Written problem: Copy every line of the rows below word for word, leaving out the pictures.

━━━━━━━━━━

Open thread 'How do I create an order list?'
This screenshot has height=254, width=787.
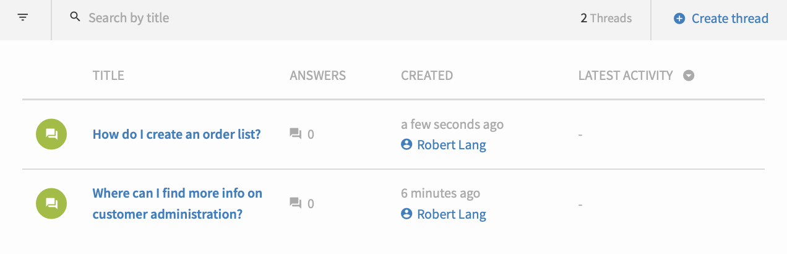(x=177, y=134)
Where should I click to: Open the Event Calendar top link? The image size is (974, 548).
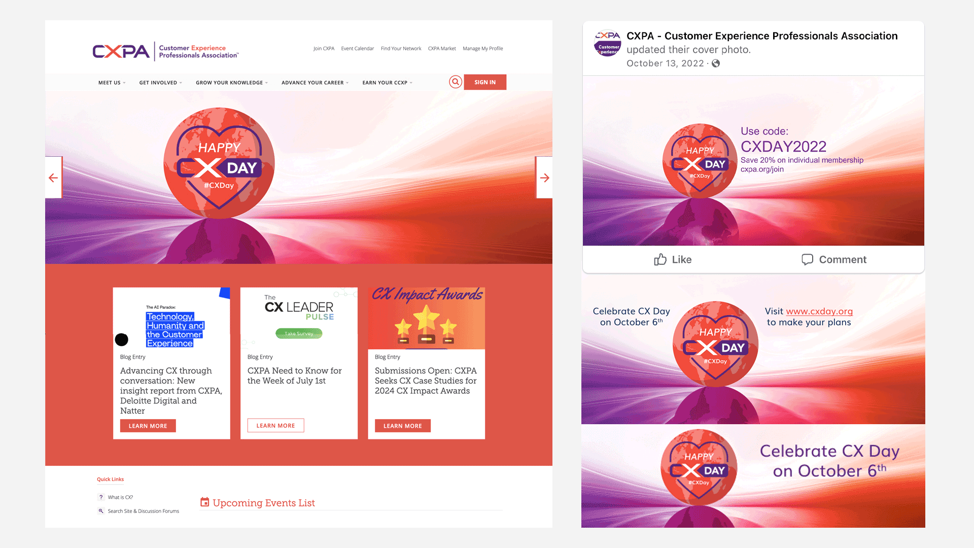click(358, 49)
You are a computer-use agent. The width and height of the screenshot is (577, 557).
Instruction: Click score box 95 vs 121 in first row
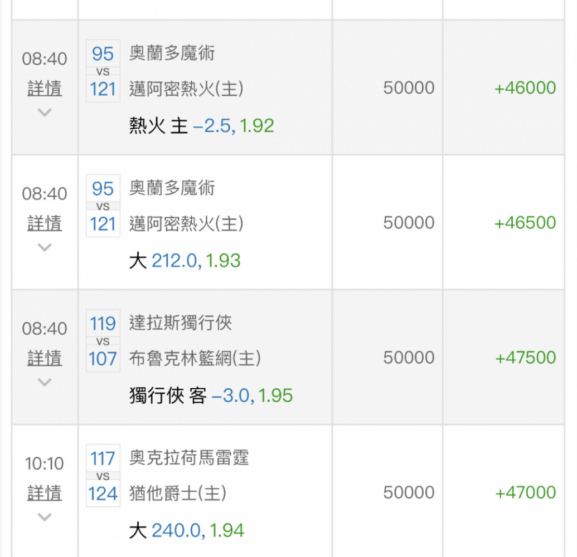(x=103, y=71)
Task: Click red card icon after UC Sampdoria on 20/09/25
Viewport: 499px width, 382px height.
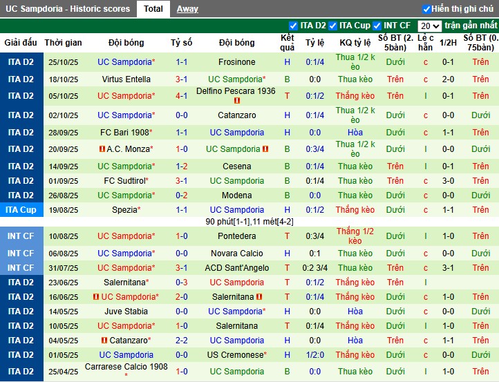Action: [x=265, y=149]
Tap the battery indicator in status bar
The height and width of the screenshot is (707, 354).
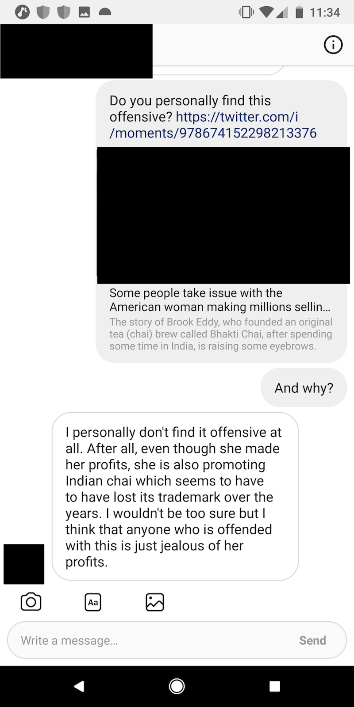(299, 12)
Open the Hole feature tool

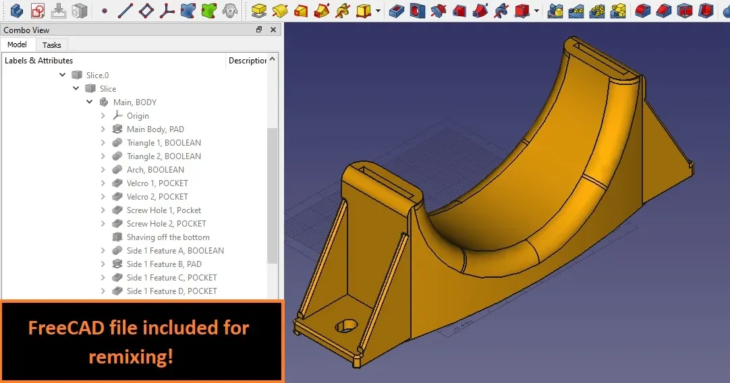tap(417, 10)
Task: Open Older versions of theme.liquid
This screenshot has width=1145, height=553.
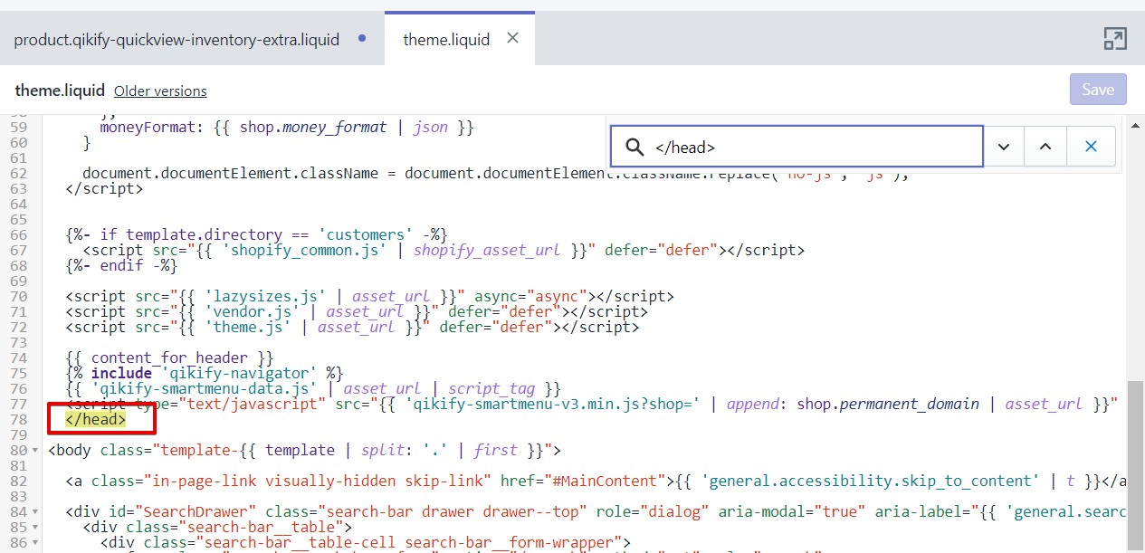Action: pos(160,91)
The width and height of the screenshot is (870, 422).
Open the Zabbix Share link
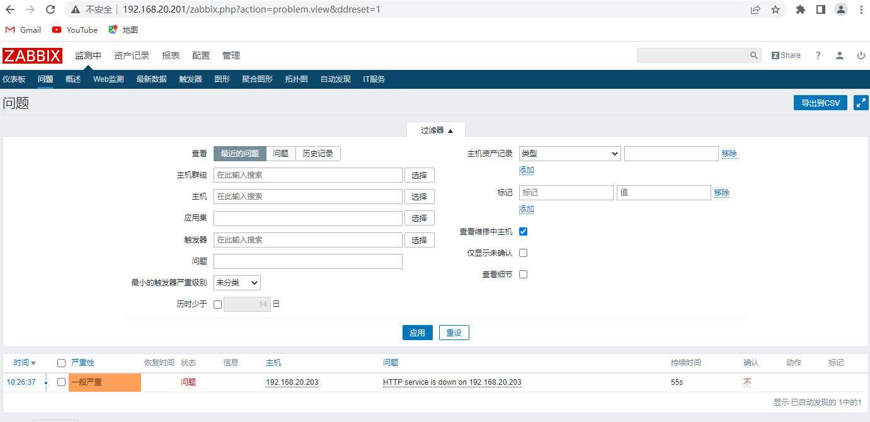[786, 55]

━━━━━━━━━━

Written response:
Open thread 'How do I create an order list?'
This screenshot has height=254, width=787.
(x=177, y=134)
Where should I click to: Open the Event Calendar top link? The image size is (974, 548).
click(358, 49)
You are a computer-use agent. The width and height of the screenshot is (577, 557).
Instruction: Click score box 95 vs 121 in first row
(x=103, y=71)
Task: Click red card icon after UC Sampdoria on 20/09/25
Viewport: 499px width, 382px height.
Action: [x=265, y=149]
Tap the battery indicator in status bar
The height and width of the screenshot is (707, 354).
(299, 12)
Open the Hole feature tool

tap(417, 10)
Task: Open Older versions of theme.liquid
This screenshot has width=1145, height=553.
Action: pos(160,91)
The width and height of the screenshot is (870, 422).
Open the Zabbix Share link
[786, 55]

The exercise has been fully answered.